BTW, I am curious why Andres in 98a64d0bd71 didn't just create an
artificial event with WL_TIMEOUT and return that from
WaitEventSetWait(). Would have made it cleaner than checking checking
return values for -1.

Maybe because it is not a kind of WaitEvent, so it naturally
cannot be a part of occurred_events.

Hmm, I don't agree with that completely. One could argue that the
backend is waiting for any event in order to be woken up, including a
timeout event.

# By the way, you can obtain a short hash of a commit by git
# rev-parse --short <full hash>.

Good to know! :-) Luckily git is smart enough to still match it to the
correct commit.

Updated v2 patch attached.

I'd like to comment on the patch.

+ * In the event of a timeout, we simply return and the caller
+ * calls ConditionVariableCancelSleep to remove themselves from the
+ * wait queue. See ConditionVariableSleep() for notes on how to correctly check
+ * for the exit condition.
+ *
+ * Returns 0, or -1 if timed out.

Maybe this could be more simpler, that like:

* ConditionVariableTimedSleep - allows us to specify timeout
*
* If timeout = =1, block until the condition is satisfied.
*
* Returns -1 when timeout expires, otherwise returns 0.
*
* See ConditionVariableSleep() for general behavior and usage.

Agree. Changed to:

* Wait for the given condition variable to be signaled or till timeout.
*
* Returns -1 when timeout expires, otherwise returns 0.
*
* See ConditionVariableSleep() for general usage.
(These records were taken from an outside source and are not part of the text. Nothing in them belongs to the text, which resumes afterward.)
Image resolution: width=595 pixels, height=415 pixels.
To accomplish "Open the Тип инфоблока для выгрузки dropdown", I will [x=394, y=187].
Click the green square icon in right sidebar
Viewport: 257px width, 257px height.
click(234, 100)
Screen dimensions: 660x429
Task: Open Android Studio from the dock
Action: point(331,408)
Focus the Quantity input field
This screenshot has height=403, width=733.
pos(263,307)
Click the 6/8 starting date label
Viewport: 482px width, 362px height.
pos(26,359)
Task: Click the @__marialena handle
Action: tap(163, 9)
+ConditionVariableTimedSleep(ConditionVariable *cv, long timeout,

Counldn't the two-state return value be a boolean?

I wanted to leave the option open to use the positive integers for other
purposes but you are correct, bool suffices for now. If needed, we can
change it in the future.

+ int ret = 0;

As a general coding convention, we are not to give such a generic
name for a variable with such a long life if avoidable. In the
case the 'ret' could be 'timeout_fired' or something and it would
be far verbose.

+ if (rc == 0 && timeout >= 0)

WaitEventSetWait returns 0 only in the case of timeout
expiration, so the second term is useless. Just setting ret to
-1 and break seems to me almost the same with "goto". The reason
why the existing ConditionVariableSleep uses do {} while(done) is
that it is straightforwad. Timeout added everal exit point in the
loop so it's make the loop rather complex by going around with
the variable. Whole the loop could be in the following more flat
shape.

while (true)
{
CHECK_FOR_INTERRUPTS();
rc = WaitEventSetWait();
ResetLatch();

/* timeout expired, return */
if (rc == 0) return -1;
SpinLockAcquire();
if (!proclist...)
{
done = true;
}
SpinLockRelease();

/* condition satisfied, return */
if (done) return 0;

/* if we're here, we should wait for the remaining time */
INSTR_TIME_SET_CURRENT()
...
}

Agree. The timeout did complicate the logic for a single variable to
track the exit condition. Adopted the approach above.

+ Assert(ret == 0);

I don't see a point in the assertion so much.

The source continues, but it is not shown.